未開社会における性と抑圧 の商品レビュー
現代人類学初期の立役者であるマリノフスキーが、フロイトの精神分析理論に真っ向から取り組み、これに人類学的視点からの批判を加えるという、テーマを聞いただけで血湧き肉躍るような興味深い本である。 初版は1927年だが、それ以前に書かれた前半部と後半部で内容が分かれている。 マリノフス...

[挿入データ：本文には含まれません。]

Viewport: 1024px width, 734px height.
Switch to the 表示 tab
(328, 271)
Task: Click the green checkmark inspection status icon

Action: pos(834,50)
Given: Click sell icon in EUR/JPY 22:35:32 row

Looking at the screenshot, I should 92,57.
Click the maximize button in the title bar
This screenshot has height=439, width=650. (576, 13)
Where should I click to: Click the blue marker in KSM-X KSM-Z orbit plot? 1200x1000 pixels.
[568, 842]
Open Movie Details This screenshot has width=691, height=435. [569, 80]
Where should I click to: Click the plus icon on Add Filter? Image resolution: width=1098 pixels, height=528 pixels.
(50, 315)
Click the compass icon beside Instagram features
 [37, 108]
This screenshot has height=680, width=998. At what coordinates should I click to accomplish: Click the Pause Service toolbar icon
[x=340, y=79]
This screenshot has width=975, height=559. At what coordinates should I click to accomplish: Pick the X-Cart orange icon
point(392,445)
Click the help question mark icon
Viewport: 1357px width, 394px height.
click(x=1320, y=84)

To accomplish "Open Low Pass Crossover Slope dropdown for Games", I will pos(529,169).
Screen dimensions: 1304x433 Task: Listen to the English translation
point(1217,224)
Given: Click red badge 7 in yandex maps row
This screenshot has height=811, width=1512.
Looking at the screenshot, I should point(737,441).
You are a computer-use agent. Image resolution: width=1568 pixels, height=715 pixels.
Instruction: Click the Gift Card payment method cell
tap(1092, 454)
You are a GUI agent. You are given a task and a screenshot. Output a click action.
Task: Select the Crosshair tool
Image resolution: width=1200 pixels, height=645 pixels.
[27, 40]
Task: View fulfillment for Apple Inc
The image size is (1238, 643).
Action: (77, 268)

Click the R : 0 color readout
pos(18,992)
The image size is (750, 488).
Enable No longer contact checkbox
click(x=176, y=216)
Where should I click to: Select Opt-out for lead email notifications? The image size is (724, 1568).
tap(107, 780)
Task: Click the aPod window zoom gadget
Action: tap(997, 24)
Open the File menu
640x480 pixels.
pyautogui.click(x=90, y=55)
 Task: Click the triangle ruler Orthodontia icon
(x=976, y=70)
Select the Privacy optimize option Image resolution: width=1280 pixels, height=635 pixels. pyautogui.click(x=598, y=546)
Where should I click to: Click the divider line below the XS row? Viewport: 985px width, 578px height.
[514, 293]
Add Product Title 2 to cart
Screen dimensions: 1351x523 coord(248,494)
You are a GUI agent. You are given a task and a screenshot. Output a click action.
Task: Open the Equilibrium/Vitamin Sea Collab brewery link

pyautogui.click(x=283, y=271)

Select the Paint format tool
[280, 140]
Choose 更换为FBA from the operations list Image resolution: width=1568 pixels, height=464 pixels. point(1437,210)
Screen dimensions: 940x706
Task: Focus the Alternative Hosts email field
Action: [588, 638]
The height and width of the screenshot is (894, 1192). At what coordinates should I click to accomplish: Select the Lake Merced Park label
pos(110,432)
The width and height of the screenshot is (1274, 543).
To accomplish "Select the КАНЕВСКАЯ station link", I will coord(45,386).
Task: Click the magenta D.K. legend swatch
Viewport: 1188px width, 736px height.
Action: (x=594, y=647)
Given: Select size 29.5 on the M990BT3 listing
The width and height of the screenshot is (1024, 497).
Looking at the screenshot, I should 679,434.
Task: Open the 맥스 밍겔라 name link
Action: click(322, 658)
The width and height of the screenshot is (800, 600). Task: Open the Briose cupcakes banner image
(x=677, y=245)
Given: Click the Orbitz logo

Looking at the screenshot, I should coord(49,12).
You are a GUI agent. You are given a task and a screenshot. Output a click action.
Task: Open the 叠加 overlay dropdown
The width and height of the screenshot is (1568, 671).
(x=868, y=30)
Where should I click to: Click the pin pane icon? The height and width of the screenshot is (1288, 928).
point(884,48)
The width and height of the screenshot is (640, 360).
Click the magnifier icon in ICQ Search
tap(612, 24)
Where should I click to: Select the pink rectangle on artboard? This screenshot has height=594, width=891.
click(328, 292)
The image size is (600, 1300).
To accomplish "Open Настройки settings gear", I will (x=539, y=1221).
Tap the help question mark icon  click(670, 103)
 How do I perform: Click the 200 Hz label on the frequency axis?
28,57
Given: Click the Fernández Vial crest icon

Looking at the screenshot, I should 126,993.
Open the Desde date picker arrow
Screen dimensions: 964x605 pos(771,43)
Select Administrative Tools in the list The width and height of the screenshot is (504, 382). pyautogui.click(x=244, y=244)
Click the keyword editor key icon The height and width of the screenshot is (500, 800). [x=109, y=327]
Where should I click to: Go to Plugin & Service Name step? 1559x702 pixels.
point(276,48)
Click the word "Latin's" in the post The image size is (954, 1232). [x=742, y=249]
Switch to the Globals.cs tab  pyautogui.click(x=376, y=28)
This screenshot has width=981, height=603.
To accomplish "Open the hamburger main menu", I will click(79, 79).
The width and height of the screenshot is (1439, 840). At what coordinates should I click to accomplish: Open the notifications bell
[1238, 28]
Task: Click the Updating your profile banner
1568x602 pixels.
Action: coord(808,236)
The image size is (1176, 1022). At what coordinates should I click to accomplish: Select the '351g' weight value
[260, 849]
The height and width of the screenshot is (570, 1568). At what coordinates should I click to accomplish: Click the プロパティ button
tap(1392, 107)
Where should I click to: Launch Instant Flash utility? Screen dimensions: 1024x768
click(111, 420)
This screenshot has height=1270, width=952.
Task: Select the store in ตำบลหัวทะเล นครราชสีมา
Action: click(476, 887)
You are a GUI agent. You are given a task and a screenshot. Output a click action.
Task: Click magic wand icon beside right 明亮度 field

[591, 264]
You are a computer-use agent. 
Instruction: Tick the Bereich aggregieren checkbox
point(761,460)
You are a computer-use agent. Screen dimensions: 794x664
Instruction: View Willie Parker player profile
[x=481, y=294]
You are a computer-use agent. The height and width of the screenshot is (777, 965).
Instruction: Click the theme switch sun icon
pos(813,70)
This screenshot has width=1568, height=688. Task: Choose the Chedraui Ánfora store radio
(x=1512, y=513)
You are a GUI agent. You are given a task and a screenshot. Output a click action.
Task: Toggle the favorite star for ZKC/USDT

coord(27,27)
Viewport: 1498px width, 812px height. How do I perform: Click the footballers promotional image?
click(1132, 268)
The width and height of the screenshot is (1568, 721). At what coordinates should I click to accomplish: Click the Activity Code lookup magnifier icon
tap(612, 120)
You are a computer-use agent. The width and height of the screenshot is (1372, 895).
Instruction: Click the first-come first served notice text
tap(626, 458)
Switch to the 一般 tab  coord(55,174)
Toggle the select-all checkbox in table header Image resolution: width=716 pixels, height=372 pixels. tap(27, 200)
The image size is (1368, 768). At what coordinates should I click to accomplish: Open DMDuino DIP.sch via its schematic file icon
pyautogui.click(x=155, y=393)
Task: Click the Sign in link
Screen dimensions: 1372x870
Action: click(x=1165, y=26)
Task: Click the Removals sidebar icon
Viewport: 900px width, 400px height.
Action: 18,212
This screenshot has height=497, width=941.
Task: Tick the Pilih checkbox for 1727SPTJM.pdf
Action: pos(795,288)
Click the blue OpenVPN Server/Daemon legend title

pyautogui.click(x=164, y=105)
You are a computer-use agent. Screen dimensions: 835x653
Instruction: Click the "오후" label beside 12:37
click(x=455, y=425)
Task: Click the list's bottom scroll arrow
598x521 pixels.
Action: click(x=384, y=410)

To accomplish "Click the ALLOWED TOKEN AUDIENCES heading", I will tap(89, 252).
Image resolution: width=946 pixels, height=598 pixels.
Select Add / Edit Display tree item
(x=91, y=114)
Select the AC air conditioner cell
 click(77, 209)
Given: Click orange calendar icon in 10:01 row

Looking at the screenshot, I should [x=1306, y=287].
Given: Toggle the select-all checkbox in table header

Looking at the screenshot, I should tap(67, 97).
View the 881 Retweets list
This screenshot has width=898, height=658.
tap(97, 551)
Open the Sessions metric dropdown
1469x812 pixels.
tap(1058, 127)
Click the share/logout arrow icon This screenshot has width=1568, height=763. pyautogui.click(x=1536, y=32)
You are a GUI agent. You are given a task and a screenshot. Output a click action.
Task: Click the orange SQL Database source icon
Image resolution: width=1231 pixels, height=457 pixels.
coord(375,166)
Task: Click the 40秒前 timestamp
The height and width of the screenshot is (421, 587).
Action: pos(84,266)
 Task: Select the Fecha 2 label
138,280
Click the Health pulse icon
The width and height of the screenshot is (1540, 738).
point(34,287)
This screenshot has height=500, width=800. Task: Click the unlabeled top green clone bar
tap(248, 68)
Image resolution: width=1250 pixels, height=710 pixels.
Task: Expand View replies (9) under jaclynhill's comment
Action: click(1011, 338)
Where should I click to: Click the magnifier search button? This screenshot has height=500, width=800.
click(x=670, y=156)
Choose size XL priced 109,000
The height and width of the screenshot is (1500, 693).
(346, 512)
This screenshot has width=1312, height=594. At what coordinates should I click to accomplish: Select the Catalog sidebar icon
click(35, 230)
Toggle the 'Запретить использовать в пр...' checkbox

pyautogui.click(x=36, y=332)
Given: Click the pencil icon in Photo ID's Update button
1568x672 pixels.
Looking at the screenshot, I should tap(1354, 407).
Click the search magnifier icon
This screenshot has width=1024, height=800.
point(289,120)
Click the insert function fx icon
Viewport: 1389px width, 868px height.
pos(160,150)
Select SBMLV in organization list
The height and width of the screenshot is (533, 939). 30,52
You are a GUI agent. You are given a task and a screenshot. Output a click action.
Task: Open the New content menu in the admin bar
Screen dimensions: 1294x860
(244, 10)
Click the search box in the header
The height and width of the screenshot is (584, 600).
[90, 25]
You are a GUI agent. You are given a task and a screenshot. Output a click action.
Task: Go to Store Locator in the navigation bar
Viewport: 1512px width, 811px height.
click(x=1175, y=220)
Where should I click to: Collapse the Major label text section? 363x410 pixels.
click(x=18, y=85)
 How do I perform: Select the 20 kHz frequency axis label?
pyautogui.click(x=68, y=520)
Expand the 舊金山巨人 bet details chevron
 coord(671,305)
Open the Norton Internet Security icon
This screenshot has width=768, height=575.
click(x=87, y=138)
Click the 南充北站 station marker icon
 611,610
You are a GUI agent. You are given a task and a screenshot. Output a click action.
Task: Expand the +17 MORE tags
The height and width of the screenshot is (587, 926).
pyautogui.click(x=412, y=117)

現代人類学初期の立役者であるマリノフスキーが、フロイトの精神分析理論に真っ向から取り組み、これに人類学的視点からの批判を加えるという、テーマを聞いただけで血湧き肉躍るような興味深い本である。 初版は1927年だが、それ以前に書かれた前半部と後半部で内容が分かれている。 マリノフスキーはフロイトの学説に衝撃を受け、大いに敬意を払ったのだが、「エディプス・コンプレックスは、人類のあらゆる文明において普遍的根源的である」とするフロイトの説を修正せざるを得ず、彼への敬意からなかなか歯切れが悪く最後は中途半端な譲歩も示すものの、「性」に関する人類学的考察に関しては一徹に自らの方法を貫いている。 私見によれば、「トーテムとタブー」(1913)等でフロイトは自らのエディプス・コンプレックス論を普遍的な文化論にまで高めようとするあまり、これを再-神話化し、途方もないようで粗雑な、夢想的な文明論を開陳するに至ってしまう。私もフロイトが現代の知における巨大な偉人であることに異論はないものの、彼の理論はエディプス・コンプレックスにしろ去勢不安にしろ、どうも彼自身のコンプレックスを理論化したもののような気がし、当時のオーストリアの、ユダヤ系の非-貧民層という限定的な状況(社会)においては定式化し得ても、他の時代他の社会においてはそのままに適用できないのではないかという気がしてならない。再-神話化されたエディプス表象も、あまりにもキリスト教的である。 私のそのような懐疑は、本書のマリノフスキーの「健全な」学術的議論に同調した。マリノフスキー得意のトロブリアンド諸島の女系制社会の描写は冴え渡り興味深く、ヨーロッパ的社会とはまったく異なった「性」の自由なあり方の記述は面白い。 トロブリアンドでは子ども時代後期からすでに、子どもたちは「自然なままに」互いに性的遊戯を楽しみ、大人や社会がこれを禁圧することはない。この社会で性的抑圧があるとすれば、徹底的に禁忌されている「異性のきょうだいとの性的ニュアンスを伴いかねない親密さ」だけである。 また、母系制であるトロブリアンド諸島では、父親は子どもたちのよき友人ではあっても権威的存在ではなく、母方の叔父のみが、子に対する強大な権力を持つ。 こうしたメラネシアの民俗誌はたいへん興味をそそるし、途中で引用される彼らの神話を読むと、レヴィ=ストロースを想起させる部分もあった。 マリノフスキーは最終的にフロイトよりもシャンドの「情操」論により多く共感したようで、例の「近親相姦の禁忌の絶対的普遍性」という人類学の大問題については、近親相姦というあまりにも例外的な行為が、社会制度およびそれを支える人々の「情操」を破壊してしまうからだ、という、説得力のある仮説を呈示している。 「本能」は「可塑的」なものであり、社会形成のプロセスによって生物学的欲求は修正されるのであって、人間の「本能」はその結果、決して純-生物学的なものではあり得ない、とする著者の説も正しいような気がする。 フロイトがどうこうということは置いといて、本書はレヴィ=ストロース以前の人類学として実に充実した名著であり、かけがえのないものだと思う。